● THE TASKS:
1 - In the rugby article, shorten the paragraph beginning "There is however one Ulster representative" while keeping its main facts.
2 - Answer these questions from the rugby article:
(a) In which country is the Junior World Championship held?
(b) At which school did Frank Taggart learn his rugby?
(c) Which two star players has Ulster pulled from key U20s fixtures?
3 - Reproduce the rugby article word for word from "No disrespect to" to "in the past.".
# PAGE TEXT start
I’ve been rather remiss in my coverage of the 2014 IRB Junior World Championship, which kicks off on Monday 6th June in New Zealand, mainly because there is not a single Ulster player, that has been through the “Ulster Way”, involved in the competition.
There is however one Ulster representative, none other than Belfast Harlequins Frank Taggart, who learnt his rugby at Whitgift School, South Croydon, and came into the Ulster Academy at the beginning of the 2013 season through the Irish Exiles programme along with fellow Whitgift alumni Lorcan Dow who plays at Queens.
No disrespect to Taggart, we’re delighted to have him represent the red hand, but it is a sad state of affairs when not a single Ulster schoolboy can be seen to have progressed into the Irish U20’s set up, though Ulster probably have themselves to blame having pulled star players such as Paddy Jackson and Stuart Olding from key U20’s fixtures in the past.
# PAGE TEXT end
# DATA SHOWN start
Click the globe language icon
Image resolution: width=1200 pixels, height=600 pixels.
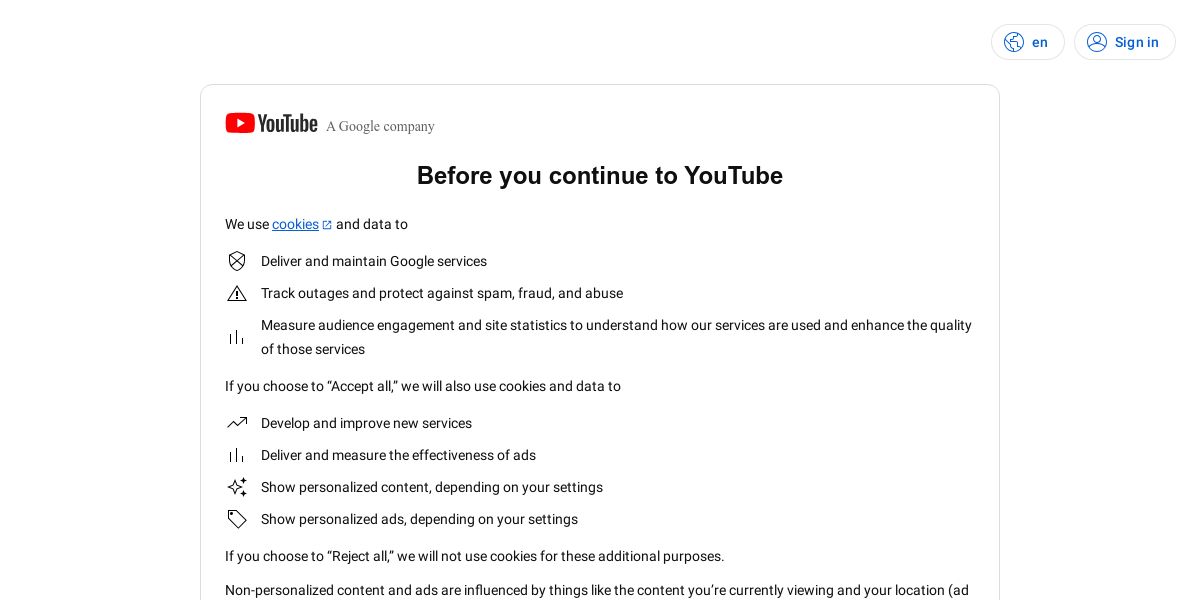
# DATA SHOWN end
● THE REPLIES:
1 - Ulster's one representative is Frank Taggart of Belfast Harlequins, who learned his rugby at Whitgift School, South Croydon. He joined the Ulster Academy at the start of the 2013 season through the Irish Exiles programme, along with fellow Whitgift alumnus Lorcan Dow, who plays at Queens.

2 -
(a) New Zealand
(b) Whitgift School, South Croydon
(c) Paddy Jackson and Stuart Olding

3 -
No disrespect to Taggart, we’re delighted to have him represent the red hand, but it is a sad state of affairs when not a single Ulster schoolboy can be seen to have progressed into the Irish U20’s set up, though Ulster probably have themselves to blame having pulled star players such as Paddy Jackson and Stuart Olding from key U20’s fixtures in the past.